§ **Task requirements**: Report the number of lines in these entries that contain "Knew". Write only the number.

§ **Supplied data**:
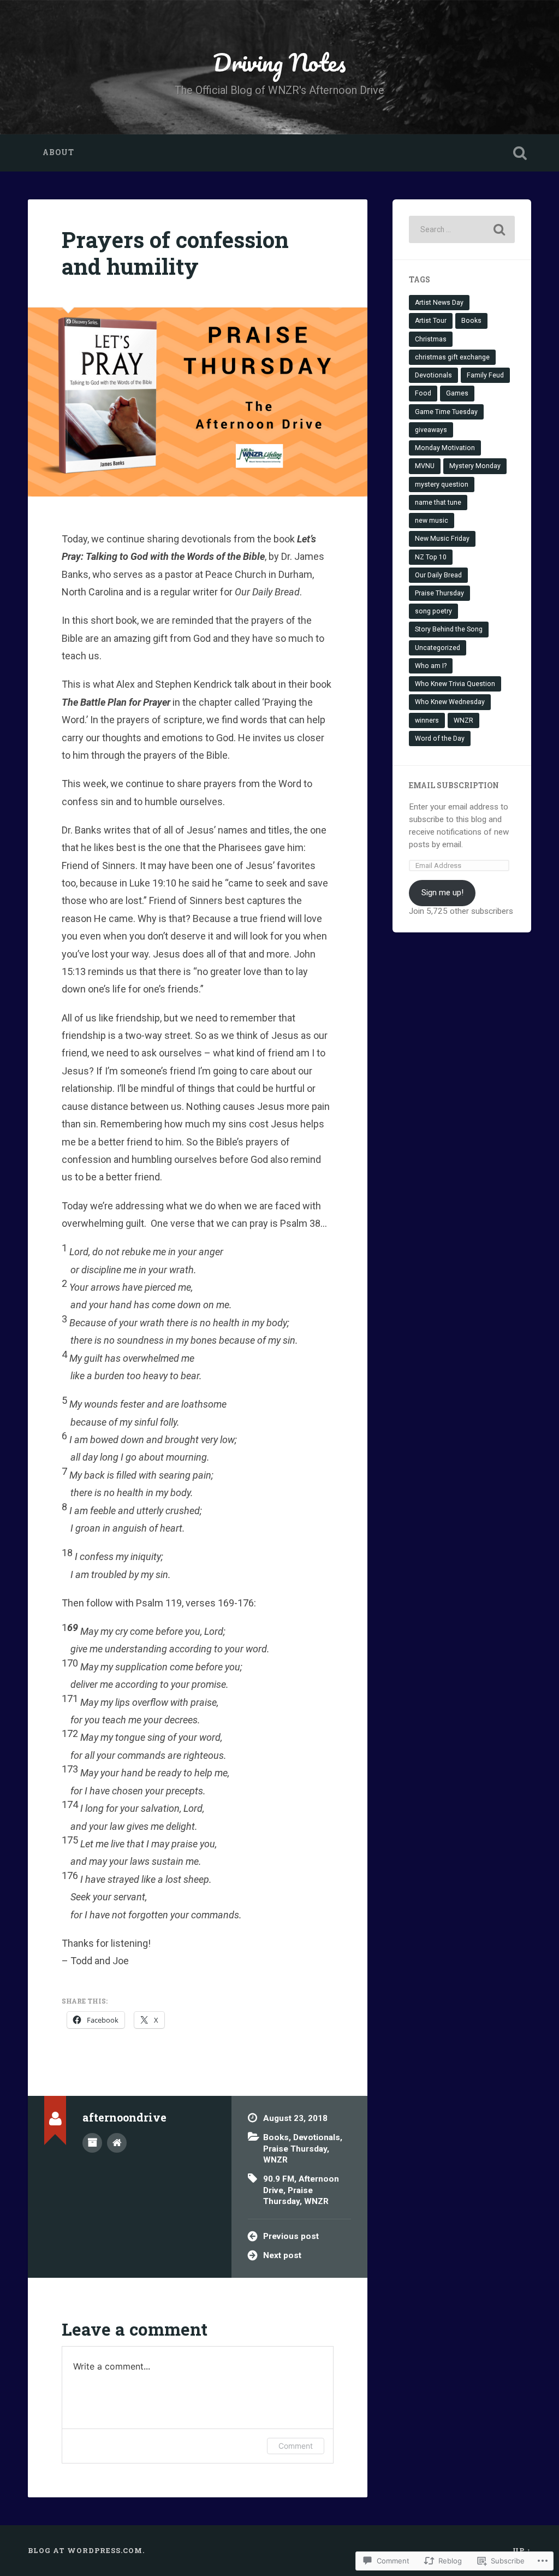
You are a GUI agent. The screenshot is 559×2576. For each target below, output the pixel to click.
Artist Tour (431, 320)
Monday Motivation (445, 448)
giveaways (431, 430)
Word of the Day (440, 738)
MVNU (425, 466)
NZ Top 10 (431, 557)
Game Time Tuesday (446, 412)
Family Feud (485, 375)
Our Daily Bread (438, 575)
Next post (282, 2255)
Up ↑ (522, 2550)
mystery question (441, 484)
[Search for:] (461, 229)
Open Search (520, 153)
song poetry (433, 611)
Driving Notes (279, 62)
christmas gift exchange (452, 357)
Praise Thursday (295, 2149)
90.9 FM (278, 2179)
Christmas (431, 339)
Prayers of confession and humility (175, 253)
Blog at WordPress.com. (86, 2550)
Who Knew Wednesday (450, 702)
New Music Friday (442, 538)
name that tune (438, 502)
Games (457, 393)
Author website (117, 2143)
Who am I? (431, 666)
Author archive (92, 2143)
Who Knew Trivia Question (455, 684)
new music (431, 520)
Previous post (291, 2236)
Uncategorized (437, 648)
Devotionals (316, 2137)
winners (427, 720)
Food (423, 393)
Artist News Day (439, 302)
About (58, 152)
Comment (295, 2445)
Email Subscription (454, 785)
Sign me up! (442, 892)
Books (276, 2137)
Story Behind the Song (449, 629)
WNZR (275, 2160)
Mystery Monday (475, 466)
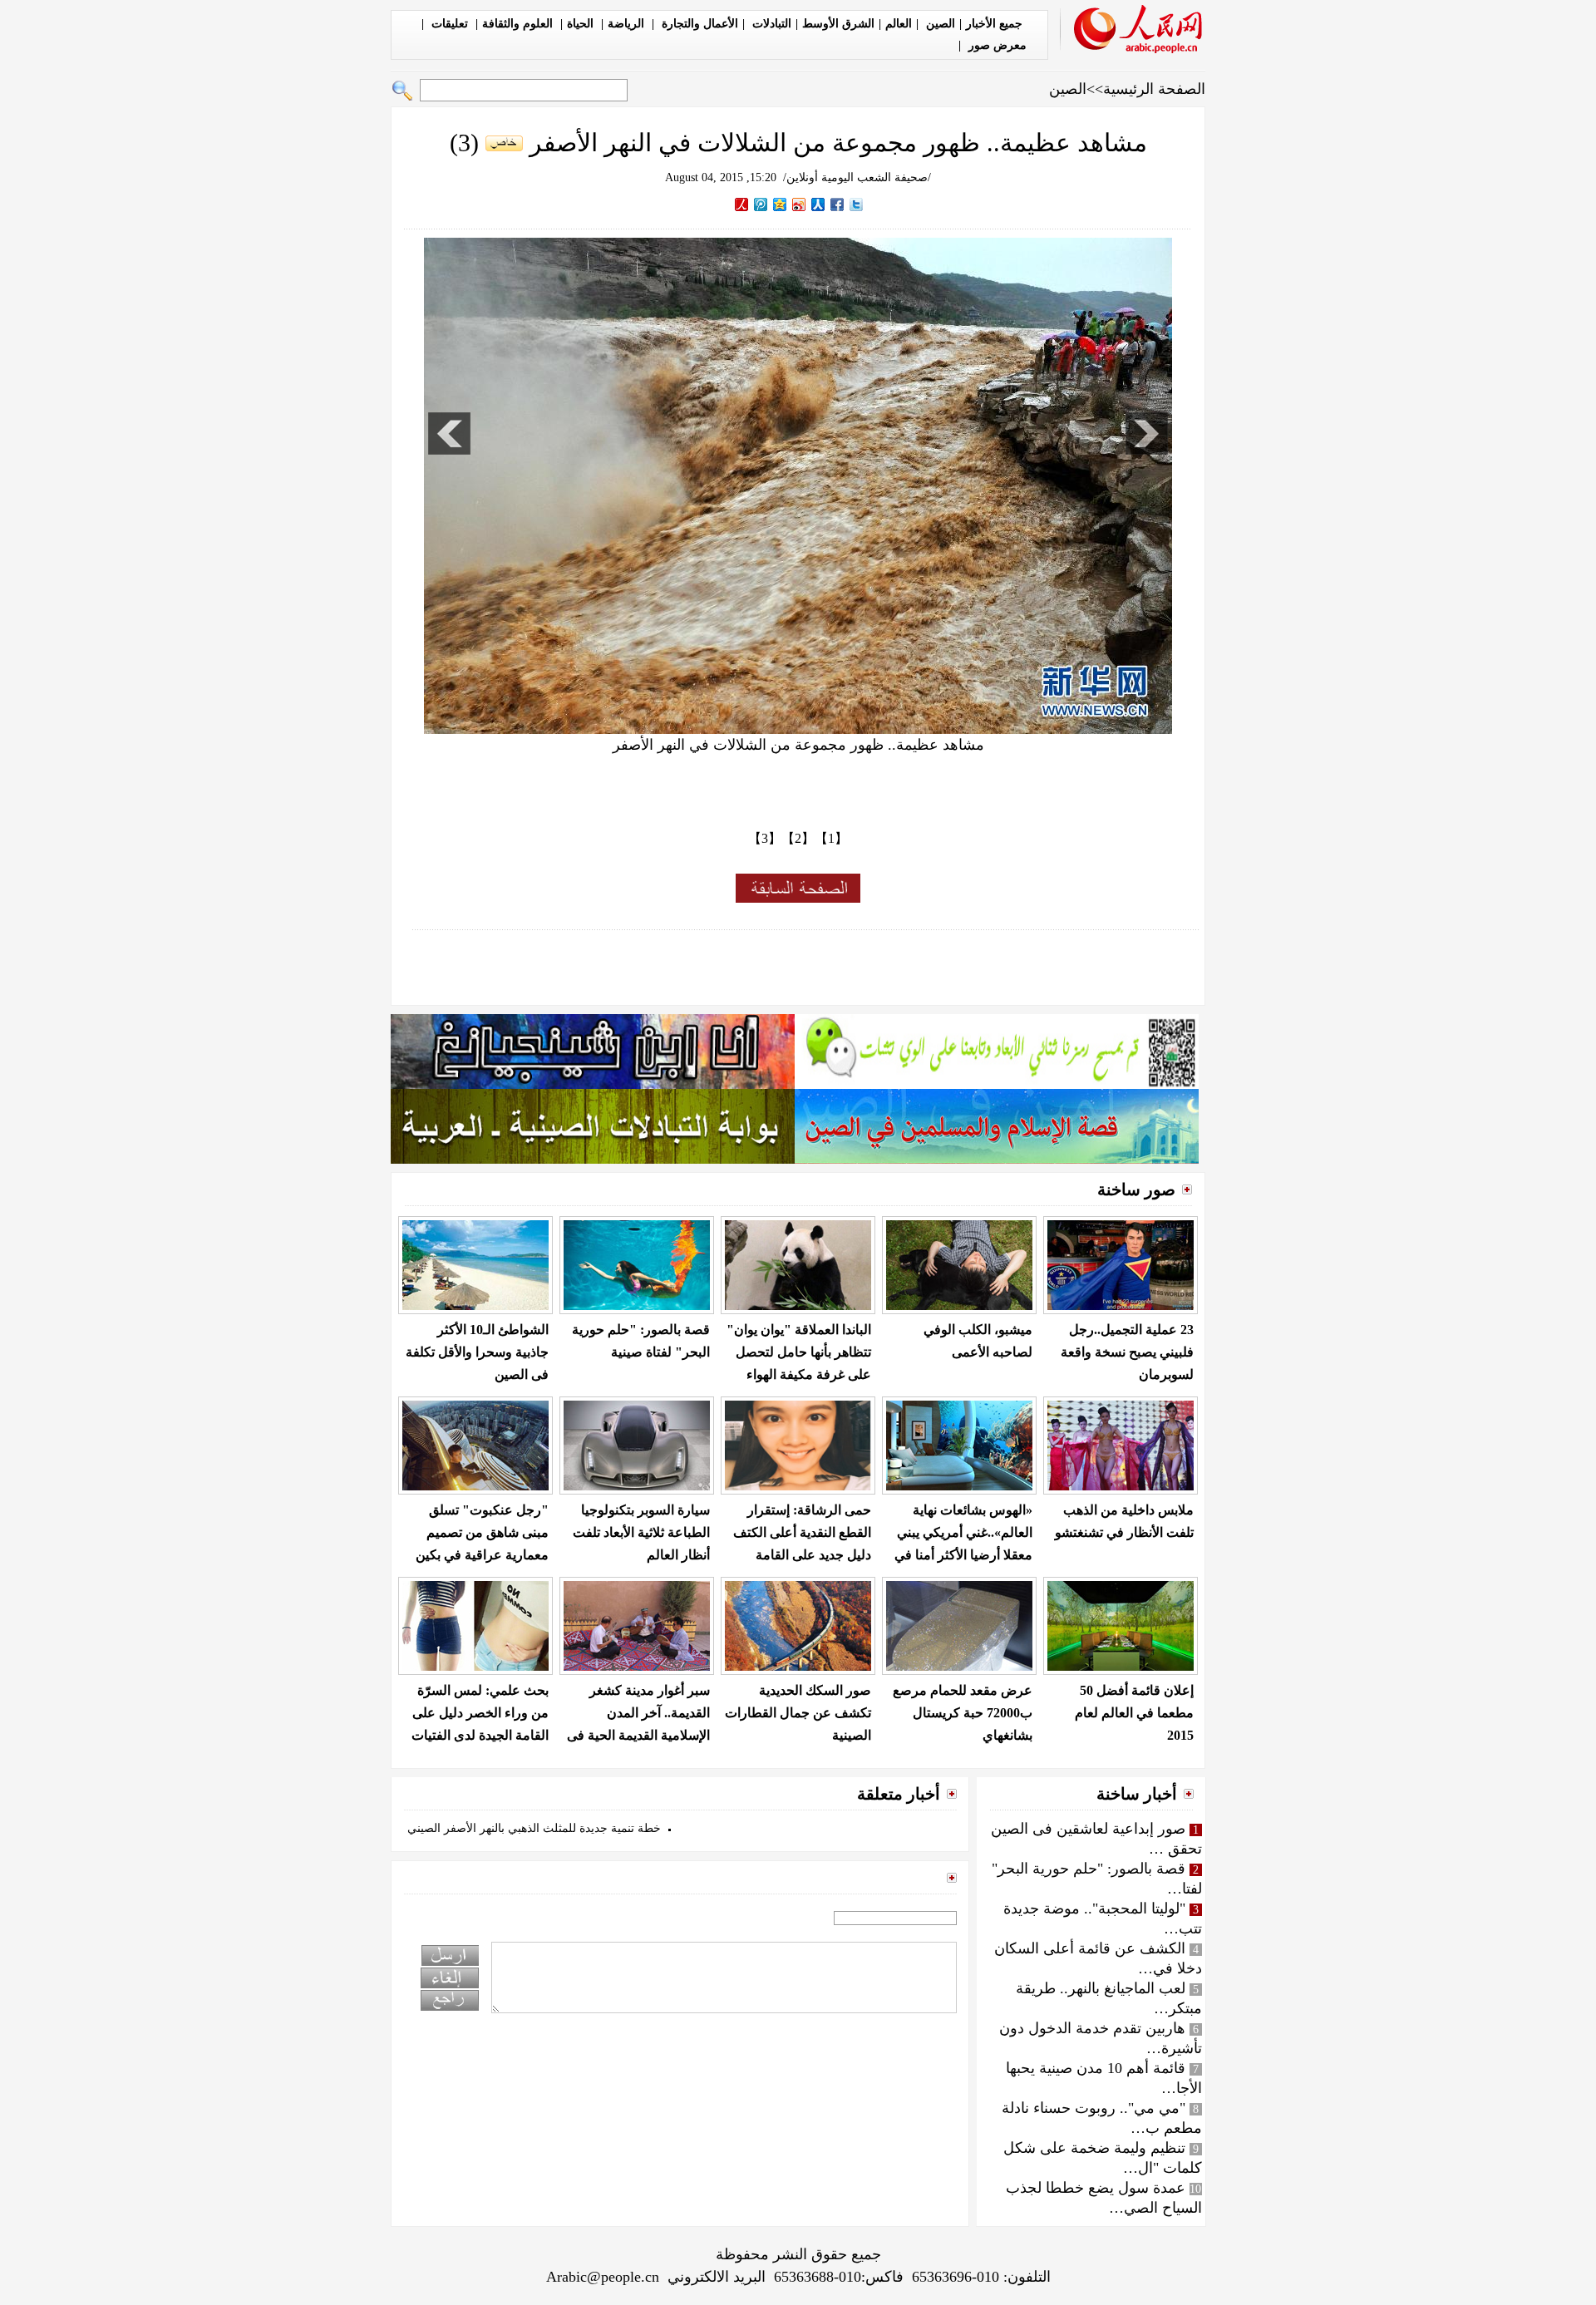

§ **Solution to the problem**: 2